Menurut penulisnya, Paul G. Stoltz dan Erik Weihenmayer, sama seperti kesulitan lam perjalanan yang ditimbulkan oleh kekurangcermatan dalam packing, begitu pulalah hidup. Hidup kita bisa kacau balau, emosi kita naik turun gak karuan dan hidup rohani kita kosong karena "barang" yang kita bawa terlalu banyak melebihi kebutuhan kita.

Saya kutipkan untuk Anda salah satu paragrap: "Periksa pengepakan Anda sendiri—apa yang sekarang ini Anda bawa dalam kehidupan? Berapa banyak dari apa yang Anda miliki, dan apa yang Anda lakukan yang benar-benar penting? Berapa banyak dari milik Anda yang hanya merupakan konsumsi dari sumber daya? Akhirnya, apakah barang-barang yang Anda pak dalam kehidupan—barang-barang yang Anda kumpulkan, keputusan-keputusan yang Anda buat, pekerjaan yang Anda lakukan, cara Anda menginvestasikan waktu dan uang, cara Anda mengelola kesehatan—membebani Anda atau mengangkat Anda?"

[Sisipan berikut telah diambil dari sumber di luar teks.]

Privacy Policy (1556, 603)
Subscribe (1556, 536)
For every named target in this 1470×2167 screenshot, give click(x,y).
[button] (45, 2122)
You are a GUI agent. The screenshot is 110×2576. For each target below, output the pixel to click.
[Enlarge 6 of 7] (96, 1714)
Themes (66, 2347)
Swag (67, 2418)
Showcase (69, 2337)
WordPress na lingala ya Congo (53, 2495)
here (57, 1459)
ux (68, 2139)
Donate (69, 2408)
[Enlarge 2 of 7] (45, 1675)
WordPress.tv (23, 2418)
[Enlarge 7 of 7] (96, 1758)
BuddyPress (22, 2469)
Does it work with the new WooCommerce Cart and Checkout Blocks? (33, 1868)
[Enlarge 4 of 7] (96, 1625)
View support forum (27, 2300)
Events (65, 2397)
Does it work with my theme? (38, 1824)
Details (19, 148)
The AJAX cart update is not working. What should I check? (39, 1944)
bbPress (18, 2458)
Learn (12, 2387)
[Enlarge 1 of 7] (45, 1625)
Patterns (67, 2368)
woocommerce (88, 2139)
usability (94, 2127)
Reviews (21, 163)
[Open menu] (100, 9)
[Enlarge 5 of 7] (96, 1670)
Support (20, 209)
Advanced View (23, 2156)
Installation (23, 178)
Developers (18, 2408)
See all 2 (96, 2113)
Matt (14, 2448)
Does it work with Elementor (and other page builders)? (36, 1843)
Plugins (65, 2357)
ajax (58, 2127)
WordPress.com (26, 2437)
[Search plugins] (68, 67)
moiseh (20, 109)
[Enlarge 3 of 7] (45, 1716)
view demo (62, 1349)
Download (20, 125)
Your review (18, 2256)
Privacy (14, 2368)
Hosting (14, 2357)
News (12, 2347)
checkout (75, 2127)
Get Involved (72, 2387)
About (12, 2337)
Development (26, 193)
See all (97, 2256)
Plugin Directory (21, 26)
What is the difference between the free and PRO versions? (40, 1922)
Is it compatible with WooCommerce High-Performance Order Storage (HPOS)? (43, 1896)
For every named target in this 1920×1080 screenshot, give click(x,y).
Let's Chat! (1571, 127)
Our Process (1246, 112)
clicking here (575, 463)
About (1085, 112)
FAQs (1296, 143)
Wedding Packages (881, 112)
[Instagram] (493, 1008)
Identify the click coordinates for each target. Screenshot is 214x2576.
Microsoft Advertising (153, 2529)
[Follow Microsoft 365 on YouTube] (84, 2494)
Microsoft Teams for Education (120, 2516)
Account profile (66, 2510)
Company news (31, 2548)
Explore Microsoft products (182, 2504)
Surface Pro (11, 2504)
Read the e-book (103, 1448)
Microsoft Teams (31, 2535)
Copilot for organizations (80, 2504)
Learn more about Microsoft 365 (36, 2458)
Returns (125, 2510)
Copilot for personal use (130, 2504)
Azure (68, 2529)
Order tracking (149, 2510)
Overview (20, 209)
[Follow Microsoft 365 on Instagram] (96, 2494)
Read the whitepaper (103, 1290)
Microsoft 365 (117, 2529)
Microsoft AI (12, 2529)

Tahukah Anda mengapa janda miskin dalam bacaan Injil pagi ini (Luk 21:1-4) mau memberi dari kekurangannya dan dipuji Yesus?

Bukan karena "cuma itu yang dimilikinya". Bukan. Lebih daripada itu,  ia mengepak hidupnya sedemikian rupa sehingga memberi tidak lagi menjadi beban baginya. Memberi sudah menjadi panggilan hatinya.

Saya mengutip kata-kata penulis buku yang luar biasa ini, "lebih" tidak selalu berarti lebih. Jika salah mengepak, lebih akan terasa kurang. Lebih banyak materi yang kita miliki bisa menambah keruwetan sehingga kita akan merasa kekurangan waktu, kekurangan kedamaian pikiran…

Maka prinsipnya bukanlah sedikit atau banyak "barang" dalam hidup tetapi apakah barang itu tepat atau tidak—tepat berarti semakin membuat Anda bertumbuh dewasa, hidup dalam kedamaian, emosi yang stabil, dan rohani yang kuat.

Ayo, mari periksa "barang-barang bawaan" kita.